Durante muito tempo, a cooperação económica entre Paris e Lomé caracterizou-se por uma presença francesa difusa, marcada essencialmente por iniciativas isoladas. Esta falta de estruturação explicava a fraca visibilidade desta parceria bilateral.
A cooperação económica e financeira entre o Togo e a França encontra-se em boa forma. Foi o que indicaram, na sexta-feira, 23 de janeiro de 2026, as autoridades francesas durante um encontro com a imprensa em Lomé, na presença do embaixador de França no Togo, Augustin Favereau, e do novo diretor da Agência Francesa de Desenvolvimento (AFD), Benjamin Neumann.
Esta cooperação traduz-se por um volume significativo de financiamentos mobilizados pela AFD, bem como pelo dinamismo das trocas económicas. De acordo com os dados divulgados, a instituição francesa — braço financeiro do desenvolvimento da França no continente africano — investiu mais de 450 milhões de euros (536,6 milhões de dólares) no Togo, dos quais cerca de 80 milhões de euros sob a forma de subvenções. Estes financiamentos foram implementados através de 18 projetos distribuídos por todo o território nacional.
A carteira da AFD no Togo é composta principalmente por empréstimos concessionais, segundo Benjamin Neumann. O volume médio anual de novos compromissos situa-se em torno de 40 milhões de euros. Estes recursos são orientados para projetos considerados prioritários pelas autoridades togolesas, nomeadamente nos setores da água e saneamento, da agricultura e da energia.

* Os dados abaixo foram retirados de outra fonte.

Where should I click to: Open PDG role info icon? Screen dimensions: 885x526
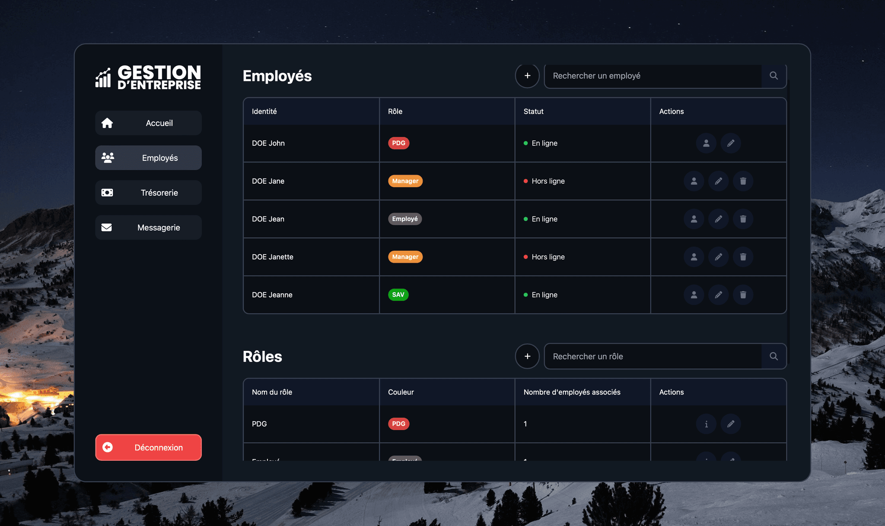706,424
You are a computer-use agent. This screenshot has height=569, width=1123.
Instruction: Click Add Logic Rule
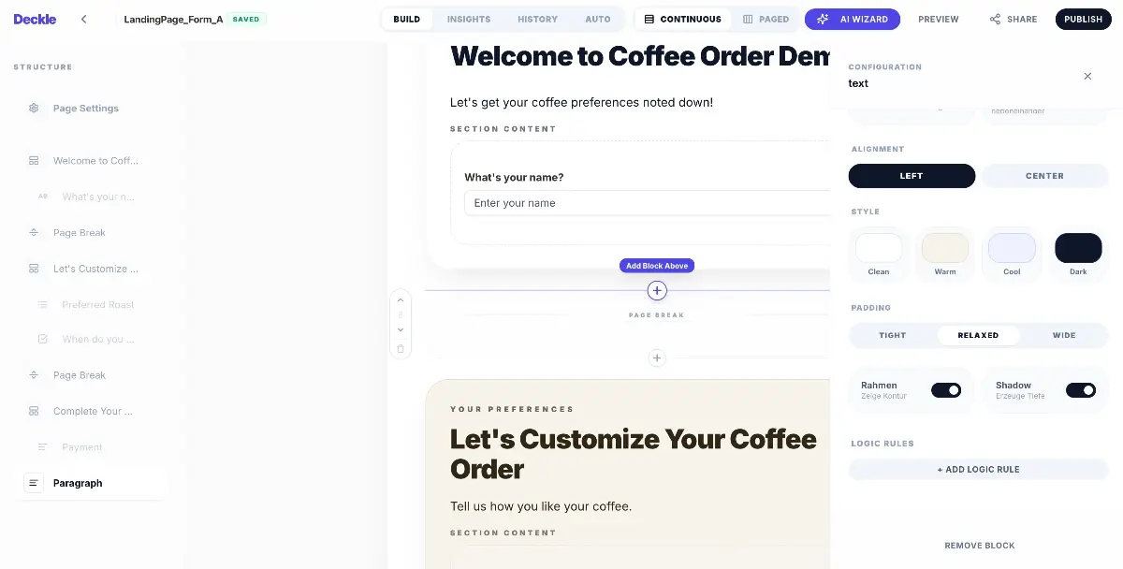[x=979, y=470]
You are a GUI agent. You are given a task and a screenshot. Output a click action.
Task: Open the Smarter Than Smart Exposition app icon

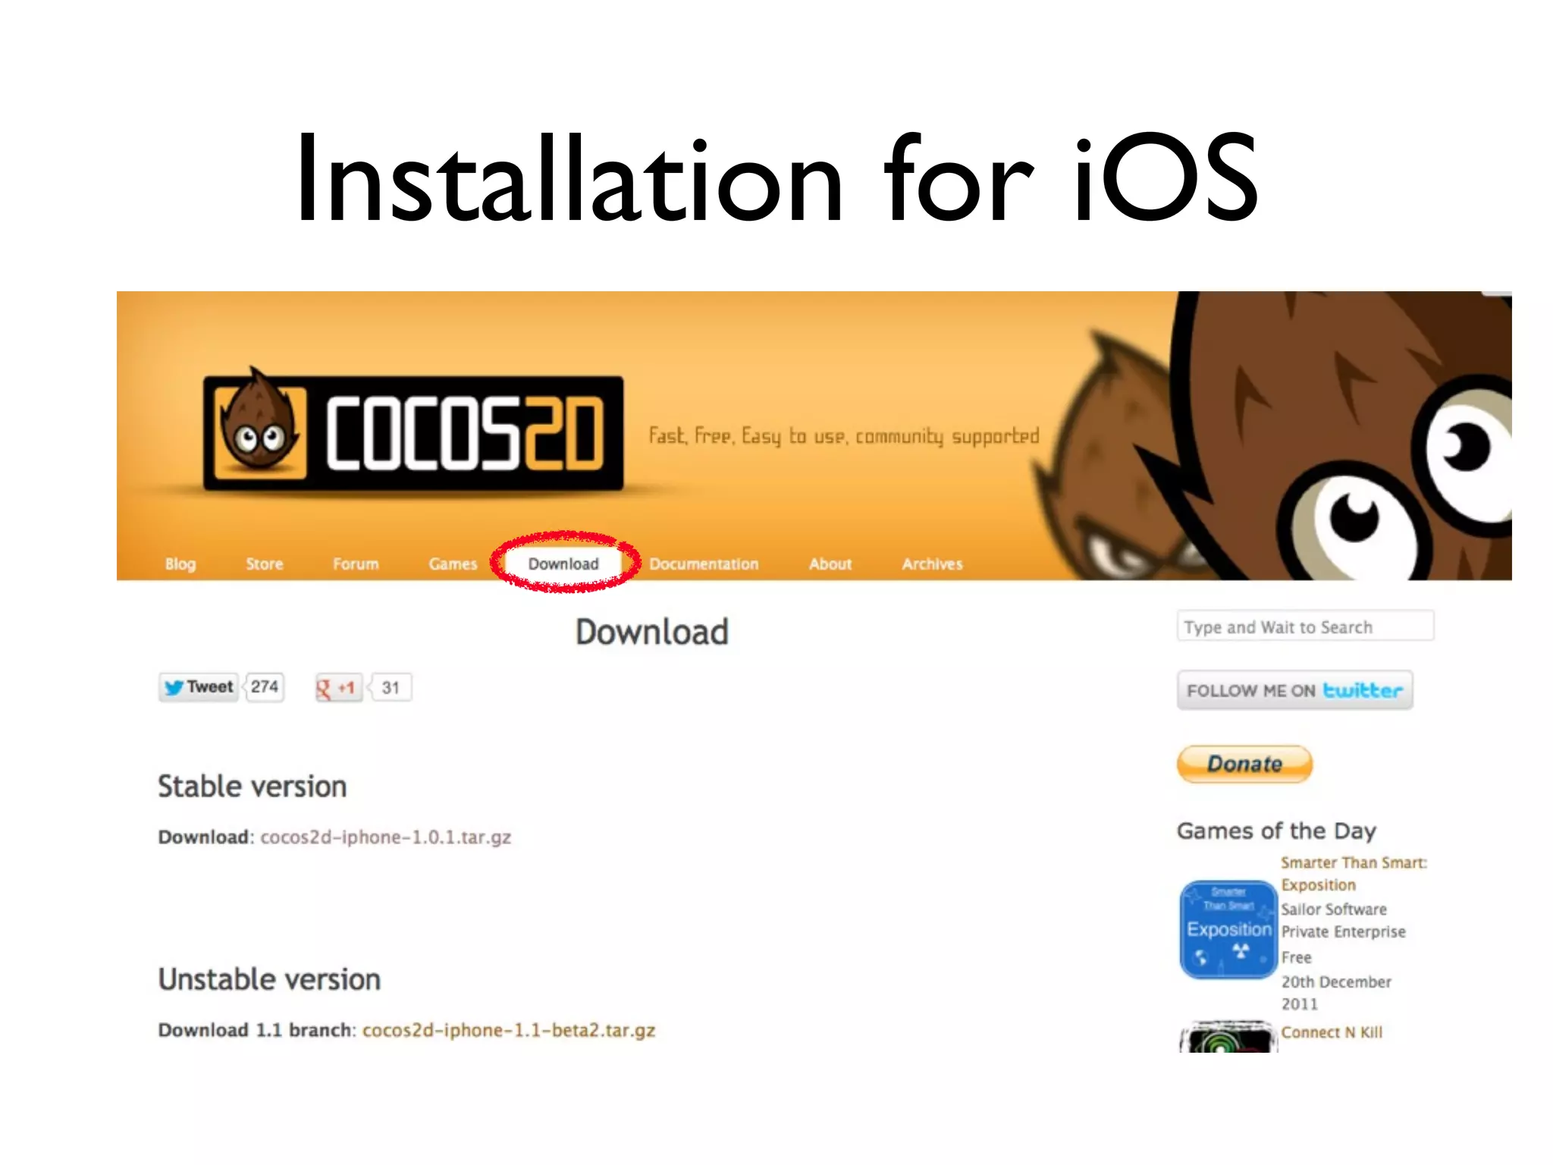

Segundo a Agência, estes financiamentos visam melhorar o acesso das populações aos serviços públicos essenciais, ao mesmo tempo que apoiam investimentos estruturantes em setores-chave da economia. As subvenções, que representam atualmente uma parte mais limitada da carteira, são utilizadas sobretudo para financiar estudos, assistência técnica e projetos com forte componente social. Permitem igualmente preparar projetos de investimento de maior envergadura e acompanhar reformas institucionais, explicou o responsável.
A cooperação franco-togolesa já havia sido abordada ao mais alto nível. «O Togo apresenta uma trajetória económica que oferece numerosas oportunidades e estou verdadeiramente empenhado em reforçar a parceria económica com a França», declarava o presidente togolês Faure Essozimna Gnassingbé, atualmente presidente do Conselho, no final de um almoço de trabalho no Palácio do Eliseu, a 9 de abril de 2021. Na ocasião, sublinhou uma vontade partilhada de consolidar esta relação bilateral.
A cooperação económica entre o Togo e a França não se limita aos financiamentos, mas assenta igualmente em relações comerciais e investimentos de longa data, indicou o conselheiro económico da Embaixada de França no Togo, Jérôme Frouté. Esta dinâmica inscreve-se no quadro de uma «parceria económica renovada», tal como defendida pelo presidente Emmanuel Macron no seu discurso anual perante os embaixadores, a 8 de janeiro de 2026, no Eliseu, no qual apelou a um regresso ofensivo das empresas francesas a África, sublinhando a necessidade de intensificar os investimentos e reforçar as trocas num contexto de forte concorrência.
De acordo com os dados mais recentes disponíveis, as trocas comerciais entre o Togo e a França atingiram cerca de 268 milhões de euros em 2023. Com 225 milhões de euros de exportações para o país, a França detinha uma quota de mercado de 9,3 %, posicionando-se como o segundo fornecedor do Togo, atrás da China (19,6 %), mas à frente da Índia (8,2 %).
A cerca de quarenta filiais de empresas francesas presentes no país registavam um volume de negócios acumulado superior a 570 milhões de euros e empregavam mais de 3 000 trabalhadores, excluindo micro, pequenas e médias empresas prestadoras de serviços. Estas empresas estão ativas em vários setores da economia togolesa, nomeadamente na logística, construção e obras públicas, energia, agroalimentar e serviços.
Por outro lado, embora as exportações francesas para o Togo apresentem uma dinâmica sustentada, as compras de produtos togoleses pela França situaram-se em cerca de 42,9 milhões de euros em 2023. Estas importações incidiram principalmente sobre produtos agrícolas, nomeadamente cereais, leguminosas e oleaginosas. A França ocupava assim o sexto lugar entre os clientes do Togo, com uma quota de mercado estimada em 6,5 %.